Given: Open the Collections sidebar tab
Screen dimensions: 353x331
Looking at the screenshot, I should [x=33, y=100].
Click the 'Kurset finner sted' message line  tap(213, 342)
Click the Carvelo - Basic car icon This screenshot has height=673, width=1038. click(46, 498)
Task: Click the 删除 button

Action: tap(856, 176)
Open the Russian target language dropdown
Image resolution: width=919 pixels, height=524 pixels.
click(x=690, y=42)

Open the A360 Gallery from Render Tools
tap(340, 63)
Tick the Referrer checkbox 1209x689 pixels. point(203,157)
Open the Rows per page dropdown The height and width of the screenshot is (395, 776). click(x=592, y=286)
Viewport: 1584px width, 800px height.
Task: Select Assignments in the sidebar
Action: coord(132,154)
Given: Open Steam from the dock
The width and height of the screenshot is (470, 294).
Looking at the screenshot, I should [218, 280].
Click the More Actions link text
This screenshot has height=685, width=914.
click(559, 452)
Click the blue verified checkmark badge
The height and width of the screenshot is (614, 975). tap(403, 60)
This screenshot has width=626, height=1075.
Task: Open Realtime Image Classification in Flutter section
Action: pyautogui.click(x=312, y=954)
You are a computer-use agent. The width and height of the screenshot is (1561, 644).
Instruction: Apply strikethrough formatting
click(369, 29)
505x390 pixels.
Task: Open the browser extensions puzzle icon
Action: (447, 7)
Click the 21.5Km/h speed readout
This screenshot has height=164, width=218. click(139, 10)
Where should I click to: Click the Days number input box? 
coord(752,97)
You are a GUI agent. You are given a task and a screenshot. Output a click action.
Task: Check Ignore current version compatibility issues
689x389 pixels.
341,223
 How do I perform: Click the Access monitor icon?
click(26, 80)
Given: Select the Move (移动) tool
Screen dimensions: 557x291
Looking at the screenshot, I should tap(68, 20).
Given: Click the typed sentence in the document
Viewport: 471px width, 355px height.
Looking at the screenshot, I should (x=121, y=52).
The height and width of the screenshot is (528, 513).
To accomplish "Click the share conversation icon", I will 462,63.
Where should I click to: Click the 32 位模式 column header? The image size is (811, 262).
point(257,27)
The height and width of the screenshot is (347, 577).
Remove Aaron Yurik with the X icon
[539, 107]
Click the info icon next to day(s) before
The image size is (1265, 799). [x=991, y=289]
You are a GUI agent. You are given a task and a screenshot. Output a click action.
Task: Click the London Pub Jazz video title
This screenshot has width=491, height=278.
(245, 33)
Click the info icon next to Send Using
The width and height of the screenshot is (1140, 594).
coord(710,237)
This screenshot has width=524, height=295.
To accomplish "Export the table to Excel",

━━━━

◆ WORK INSTRUCTION
Everything from the line with "Task: Click the London Pub Jazz video title" to the end of the listing above is to be set down exactly, both ends included.

◆ RESULT OF THIS EXERCISE
Task: Click the London Pub Jazz video title
This screenshot has width=491, height=278.
(245, 33)
Click the info icon next to Send Using
The width and height of the screenshot is (1140, 594).
coord(710,237)
This screenshot has width=524, height=295.
To accomplish "Export the table to Excel",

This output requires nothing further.